=== PROVIDED RECORDS ===

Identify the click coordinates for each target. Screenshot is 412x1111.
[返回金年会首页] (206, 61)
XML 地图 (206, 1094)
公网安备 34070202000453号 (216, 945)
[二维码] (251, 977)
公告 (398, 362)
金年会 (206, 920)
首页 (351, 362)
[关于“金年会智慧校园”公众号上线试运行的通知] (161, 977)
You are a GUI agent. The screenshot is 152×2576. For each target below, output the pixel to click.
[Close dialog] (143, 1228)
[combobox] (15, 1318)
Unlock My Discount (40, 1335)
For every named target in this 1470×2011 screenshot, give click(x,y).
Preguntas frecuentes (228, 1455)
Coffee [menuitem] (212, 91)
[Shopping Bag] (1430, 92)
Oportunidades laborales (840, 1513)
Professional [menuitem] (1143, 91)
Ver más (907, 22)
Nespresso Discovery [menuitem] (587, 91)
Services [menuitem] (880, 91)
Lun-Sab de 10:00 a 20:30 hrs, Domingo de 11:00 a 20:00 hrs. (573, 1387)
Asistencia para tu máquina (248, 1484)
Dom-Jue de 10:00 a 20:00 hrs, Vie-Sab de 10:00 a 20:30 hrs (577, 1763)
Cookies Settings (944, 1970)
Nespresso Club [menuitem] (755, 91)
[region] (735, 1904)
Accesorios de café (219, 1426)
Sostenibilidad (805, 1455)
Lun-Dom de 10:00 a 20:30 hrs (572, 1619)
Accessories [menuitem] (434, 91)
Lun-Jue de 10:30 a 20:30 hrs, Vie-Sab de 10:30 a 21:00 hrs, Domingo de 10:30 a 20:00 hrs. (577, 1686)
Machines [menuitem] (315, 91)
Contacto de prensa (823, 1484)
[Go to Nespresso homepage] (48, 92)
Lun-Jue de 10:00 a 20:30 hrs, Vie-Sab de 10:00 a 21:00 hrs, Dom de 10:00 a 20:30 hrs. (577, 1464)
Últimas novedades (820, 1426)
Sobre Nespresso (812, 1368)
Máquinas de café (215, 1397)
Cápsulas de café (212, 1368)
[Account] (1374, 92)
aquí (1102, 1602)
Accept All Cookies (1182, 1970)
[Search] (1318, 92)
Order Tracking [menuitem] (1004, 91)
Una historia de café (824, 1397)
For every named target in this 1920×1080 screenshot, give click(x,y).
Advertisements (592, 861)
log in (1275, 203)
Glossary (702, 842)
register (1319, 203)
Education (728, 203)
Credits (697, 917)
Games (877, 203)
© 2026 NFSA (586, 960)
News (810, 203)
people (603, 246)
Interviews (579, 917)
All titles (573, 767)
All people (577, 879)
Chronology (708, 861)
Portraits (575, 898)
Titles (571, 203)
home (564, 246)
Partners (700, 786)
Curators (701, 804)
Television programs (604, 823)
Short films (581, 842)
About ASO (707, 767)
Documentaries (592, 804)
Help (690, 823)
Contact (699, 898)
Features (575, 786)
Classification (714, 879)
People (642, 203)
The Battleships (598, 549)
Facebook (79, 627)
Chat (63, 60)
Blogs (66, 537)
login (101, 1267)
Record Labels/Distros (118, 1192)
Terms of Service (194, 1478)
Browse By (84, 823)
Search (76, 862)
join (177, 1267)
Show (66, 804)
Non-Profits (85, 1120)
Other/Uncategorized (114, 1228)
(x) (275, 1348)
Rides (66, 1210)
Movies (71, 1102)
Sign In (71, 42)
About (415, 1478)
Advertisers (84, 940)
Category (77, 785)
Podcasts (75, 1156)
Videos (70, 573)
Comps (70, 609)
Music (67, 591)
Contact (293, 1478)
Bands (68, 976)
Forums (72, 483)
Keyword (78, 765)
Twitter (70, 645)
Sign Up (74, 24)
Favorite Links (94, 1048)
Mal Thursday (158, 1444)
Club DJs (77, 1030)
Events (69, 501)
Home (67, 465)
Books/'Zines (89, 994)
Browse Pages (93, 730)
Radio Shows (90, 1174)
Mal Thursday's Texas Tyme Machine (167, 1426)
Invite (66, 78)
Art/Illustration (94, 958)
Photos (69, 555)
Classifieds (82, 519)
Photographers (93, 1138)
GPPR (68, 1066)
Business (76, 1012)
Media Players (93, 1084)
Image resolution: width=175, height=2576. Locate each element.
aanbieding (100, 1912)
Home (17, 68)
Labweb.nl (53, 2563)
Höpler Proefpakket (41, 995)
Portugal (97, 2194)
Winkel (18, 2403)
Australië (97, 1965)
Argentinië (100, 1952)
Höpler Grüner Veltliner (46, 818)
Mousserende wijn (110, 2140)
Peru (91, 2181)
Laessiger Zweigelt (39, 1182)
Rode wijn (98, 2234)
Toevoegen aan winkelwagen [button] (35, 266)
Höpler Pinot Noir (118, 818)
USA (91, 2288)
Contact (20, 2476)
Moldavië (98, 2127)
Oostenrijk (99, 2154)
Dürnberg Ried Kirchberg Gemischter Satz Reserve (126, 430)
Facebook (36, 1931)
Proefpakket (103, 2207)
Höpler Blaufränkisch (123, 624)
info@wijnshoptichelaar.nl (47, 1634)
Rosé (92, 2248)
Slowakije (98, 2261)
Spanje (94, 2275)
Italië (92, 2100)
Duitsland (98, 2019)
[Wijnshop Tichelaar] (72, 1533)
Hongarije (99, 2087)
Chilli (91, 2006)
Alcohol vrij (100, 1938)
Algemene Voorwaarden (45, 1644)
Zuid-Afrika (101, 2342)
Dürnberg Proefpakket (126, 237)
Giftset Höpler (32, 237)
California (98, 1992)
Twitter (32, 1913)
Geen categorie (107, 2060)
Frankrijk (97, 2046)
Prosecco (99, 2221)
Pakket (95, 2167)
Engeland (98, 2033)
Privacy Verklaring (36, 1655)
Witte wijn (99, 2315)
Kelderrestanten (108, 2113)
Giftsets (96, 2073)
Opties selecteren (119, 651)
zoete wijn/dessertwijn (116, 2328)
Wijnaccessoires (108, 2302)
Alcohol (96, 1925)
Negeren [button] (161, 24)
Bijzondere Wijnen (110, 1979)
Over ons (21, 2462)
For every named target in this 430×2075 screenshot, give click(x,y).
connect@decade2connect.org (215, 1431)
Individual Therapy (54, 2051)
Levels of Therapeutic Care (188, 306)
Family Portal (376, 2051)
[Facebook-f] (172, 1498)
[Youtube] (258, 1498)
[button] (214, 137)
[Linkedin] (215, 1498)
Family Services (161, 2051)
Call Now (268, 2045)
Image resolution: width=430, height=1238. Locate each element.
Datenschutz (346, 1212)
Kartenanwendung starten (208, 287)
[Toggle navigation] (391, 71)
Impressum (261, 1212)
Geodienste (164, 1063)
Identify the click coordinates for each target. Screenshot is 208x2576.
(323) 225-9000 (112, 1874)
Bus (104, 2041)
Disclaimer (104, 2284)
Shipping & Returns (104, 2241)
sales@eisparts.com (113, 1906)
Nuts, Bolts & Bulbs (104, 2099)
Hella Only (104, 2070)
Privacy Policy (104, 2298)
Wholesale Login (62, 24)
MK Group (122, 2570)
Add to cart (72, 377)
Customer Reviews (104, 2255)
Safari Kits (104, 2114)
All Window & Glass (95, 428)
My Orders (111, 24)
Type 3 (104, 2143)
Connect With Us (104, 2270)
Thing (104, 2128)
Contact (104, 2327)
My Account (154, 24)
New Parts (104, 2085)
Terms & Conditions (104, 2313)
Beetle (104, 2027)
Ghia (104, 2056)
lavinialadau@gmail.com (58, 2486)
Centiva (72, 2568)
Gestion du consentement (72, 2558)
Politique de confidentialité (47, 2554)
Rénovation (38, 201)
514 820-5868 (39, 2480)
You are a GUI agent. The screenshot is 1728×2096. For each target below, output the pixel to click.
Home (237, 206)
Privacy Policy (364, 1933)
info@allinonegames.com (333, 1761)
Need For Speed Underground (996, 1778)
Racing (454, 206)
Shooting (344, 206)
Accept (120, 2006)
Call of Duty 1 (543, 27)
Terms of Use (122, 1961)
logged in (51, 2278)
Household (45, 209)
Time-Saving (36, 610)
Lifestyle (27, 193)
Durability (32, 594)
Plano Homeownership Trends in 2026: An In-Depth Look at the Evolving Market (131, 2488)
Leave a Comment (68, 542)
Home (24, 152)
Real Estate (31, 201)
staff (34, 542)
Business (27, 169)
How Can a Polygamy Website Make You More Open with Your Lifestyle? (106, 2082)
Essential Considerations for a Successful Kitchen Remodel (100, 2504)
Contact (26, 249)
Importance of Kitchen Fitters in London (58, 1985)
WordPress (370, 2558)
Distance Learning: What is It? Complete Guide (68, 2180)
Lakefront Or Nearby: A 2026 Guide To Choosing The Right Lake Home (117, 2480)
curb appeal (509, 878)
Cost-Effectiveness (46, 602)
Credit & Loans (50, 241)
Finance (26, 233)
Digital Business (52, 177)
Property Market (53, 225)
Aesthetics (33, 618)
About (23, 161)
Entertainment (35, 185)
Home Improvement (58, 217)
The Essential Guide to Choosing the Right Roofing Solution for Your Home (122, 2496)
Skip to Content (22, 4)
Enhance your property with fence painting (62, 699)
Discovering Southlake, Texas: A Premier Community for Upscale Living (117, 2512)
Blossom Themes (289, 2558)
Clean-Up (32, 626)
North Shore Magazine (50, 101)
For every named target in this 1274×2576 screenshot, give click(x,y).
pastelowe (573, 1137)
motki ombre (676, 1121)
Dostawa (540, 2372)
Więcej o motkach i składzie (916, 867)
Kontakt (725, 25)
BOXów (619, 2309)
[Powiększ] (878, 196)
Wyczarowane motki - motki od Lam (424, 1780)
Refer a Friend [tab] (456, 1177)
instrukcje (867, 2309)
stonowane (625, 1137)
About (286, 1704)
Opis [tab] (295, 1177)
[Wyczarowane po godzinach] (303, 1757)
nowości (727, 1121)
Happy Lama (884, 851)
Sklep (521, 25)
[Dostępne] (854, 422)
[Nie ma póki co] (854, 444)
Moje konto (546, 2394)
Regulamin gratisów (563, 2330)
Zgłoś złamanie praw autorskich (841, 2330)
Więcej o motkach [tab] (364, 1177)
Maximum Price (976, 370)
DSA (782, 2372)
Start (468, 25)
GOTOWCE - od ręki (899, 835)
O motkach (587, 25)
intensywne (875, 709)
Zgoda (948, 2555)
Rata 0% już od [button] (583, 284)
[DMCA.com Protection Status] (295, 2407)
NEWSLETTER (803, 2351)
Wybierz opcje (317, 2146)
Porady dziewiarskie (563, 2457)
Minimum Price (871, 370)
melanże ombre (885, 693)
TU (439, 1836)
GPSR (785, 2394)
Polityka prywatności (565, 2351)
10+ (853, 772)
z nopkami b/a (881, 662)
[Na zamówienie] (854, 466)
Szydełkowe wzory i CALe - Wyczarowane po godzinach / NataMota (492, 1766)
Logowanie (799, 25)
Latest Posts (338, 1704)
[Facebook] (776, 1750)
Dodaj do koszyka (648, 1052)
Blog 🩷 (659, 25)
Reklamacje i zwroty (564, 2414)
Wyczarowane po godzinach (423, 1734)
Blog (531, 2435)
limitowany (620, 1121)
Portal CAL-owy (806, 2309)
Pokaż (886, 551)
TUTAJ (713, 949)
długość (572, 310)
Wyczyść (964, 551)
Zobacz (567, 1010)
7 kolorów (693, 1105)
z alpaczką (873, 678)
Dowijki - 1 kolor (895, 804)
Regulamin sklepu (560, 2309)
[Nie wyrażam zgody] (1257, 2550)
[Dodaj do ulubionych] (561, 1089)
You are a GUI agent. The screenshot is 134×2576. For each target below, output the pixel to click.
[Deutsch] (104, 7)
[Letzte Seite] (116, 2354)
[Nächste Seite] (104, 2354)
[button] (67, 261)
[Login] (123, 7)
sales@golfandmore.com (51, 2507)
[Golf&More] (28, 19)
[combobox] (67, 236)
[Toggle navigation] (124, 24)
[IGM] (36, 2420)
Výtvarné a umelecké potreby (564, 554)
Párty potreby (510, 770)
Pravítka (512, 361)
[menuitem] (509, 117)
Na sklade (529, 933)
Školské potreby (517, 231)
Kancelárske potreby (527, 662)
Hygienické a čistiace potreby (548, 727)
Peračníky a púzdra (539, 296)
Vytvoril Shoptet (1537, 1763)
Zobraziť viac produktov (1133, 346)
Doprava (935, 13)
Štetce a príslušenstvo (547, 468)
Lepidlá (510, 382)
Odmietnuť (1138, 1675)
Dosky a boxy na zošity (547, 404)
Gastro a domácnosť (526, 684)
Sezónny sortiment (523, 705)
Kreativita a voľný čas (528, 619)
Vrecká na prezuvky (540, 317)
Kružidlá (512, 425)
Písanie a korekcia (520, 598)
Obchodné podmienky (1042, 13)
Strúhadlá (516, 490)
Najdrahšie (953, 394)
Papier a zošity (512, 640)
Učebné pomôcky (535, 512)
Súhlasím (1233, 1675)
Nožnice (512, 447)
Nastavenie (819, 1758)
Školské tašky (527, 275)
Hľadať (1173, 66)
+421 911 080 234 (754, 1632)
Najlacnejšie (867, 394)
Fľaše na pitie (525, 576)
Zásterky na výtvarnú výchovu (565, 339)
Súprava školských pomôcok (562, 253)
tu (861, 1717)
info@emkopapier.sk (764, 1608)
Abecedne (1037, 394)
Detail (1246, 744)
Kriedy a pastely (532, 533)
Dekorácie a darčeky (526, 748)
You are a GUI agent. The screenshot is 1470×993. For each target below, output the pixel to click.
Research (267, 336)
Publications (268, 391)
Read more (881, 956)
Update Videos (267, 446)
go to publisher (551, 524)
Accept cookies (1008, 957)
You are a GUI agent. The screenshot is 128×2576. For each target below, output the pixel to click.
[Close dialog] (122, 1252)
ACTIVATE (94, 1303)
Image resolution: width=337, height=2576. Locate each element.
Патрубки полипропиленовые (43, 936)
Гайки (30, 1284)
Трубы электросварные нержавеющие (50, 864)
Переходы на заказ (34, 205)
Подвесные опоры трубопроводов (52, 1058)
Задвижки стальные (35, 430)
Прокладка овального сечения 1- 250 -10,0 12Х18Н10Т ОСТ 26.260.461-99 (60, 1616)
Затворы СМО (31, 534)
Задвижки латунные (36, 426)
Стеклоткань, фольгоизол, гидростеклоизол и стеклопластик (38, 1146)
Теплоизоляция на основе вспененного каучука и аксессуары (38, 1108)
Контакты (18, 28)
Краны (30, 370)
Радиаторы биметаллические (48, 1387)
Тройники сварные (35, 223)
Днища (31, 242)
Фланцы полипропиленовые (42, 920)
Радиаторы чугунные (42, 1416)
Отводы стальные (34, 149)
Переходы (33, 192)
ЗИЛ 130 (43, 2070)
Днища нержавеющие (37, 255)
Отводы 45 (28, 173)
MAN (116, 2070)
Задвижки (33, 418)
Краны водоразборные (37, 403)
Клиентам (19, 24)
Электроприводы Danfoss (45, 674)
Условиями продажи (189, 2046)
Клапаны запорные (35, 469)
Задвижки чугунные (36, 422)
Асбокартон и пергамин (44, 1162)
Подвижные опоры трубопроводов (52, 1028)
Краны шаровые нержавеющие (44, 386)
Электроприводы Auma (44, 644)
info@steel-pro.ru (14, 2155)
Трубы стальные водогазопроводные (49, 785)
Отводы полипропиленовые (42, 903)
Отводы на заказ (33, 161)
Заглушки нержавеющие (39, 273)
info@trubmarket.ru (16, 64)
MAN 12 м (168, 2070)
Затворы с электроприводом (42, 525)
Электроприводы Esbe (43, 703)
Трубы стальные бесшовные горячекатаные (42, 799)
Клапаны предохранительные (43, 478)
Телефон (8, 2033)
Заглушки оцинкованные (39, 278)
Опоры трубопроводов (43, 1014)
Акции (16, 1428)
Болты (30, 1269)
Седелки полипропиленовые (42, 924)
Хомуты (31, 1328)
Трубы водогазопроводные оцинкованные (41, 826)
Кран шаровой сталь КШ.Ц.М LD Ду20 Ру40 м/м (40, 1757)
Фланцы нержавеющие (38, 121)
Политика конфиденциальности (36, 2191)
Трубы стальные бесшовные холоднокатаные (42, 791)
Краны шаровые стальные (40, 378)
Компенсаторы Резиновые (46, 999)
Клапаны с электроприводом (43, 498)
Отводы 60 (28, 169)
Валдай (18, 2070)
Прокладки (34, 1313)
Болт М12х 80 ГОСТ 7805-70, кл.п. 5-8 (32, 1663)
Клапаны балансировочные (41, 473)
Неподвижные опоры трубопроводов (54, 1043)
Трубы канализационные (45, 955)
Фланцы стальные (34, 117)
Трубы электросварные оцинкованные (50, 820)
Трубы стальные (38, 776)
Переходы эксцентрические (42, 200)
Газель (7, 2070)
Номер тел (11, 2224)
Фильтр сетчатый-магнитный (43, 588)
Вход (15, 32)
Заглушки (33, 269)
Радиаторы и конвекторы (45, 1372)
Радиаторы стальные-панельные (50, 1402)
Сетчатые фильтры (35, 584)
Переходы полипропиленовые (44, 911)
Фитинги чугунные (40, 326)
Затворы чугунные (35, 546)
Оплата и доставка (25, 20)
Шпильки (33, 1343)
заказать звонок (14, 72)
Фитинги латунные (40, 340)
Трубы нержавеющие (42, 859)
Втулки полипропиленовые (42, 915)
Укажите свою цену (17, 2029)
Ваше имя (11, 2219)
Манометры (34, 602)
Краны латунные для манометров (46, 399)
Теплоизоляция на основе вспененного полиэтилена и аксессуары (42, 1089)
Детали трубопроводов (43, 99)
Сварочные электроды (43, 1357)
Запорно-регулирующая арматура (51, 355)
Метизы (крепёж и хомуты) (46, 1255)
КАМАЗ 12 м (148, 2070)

===

### YOUR GOAL
Where the listing above reaches the line that contains "Radio Shows (90, 1174)", start retyping, and finish with the line that contains "Argentinië (100, 1952)"; reproduce those lines exactly and no others.

### RESULT OF THIS EXERCISE
Radio Shows (90, 1174)
Mal Thursday's Texas Tyme Machine (167, 1426)
Invite (66, 78)
Art/Illustration (94, 958)
Photos (69, 555)
Classifieds (82, 519)
Photographers (93, 1138)
GPPR (68, 1066)
Business (76, 1012)
Media Players (93, 1084)
Image resolution: width=175, height=2576. Locate each element.
aanbieding (100, 1912)
Home (17, 68)
Labweb.nl (53, 2563)
Höpler Proefpakket (41, 995)
Portugal (97, 2194)
Winkel (18, 2403)
Australië (97, 1965)
Argentinië (100, 1952)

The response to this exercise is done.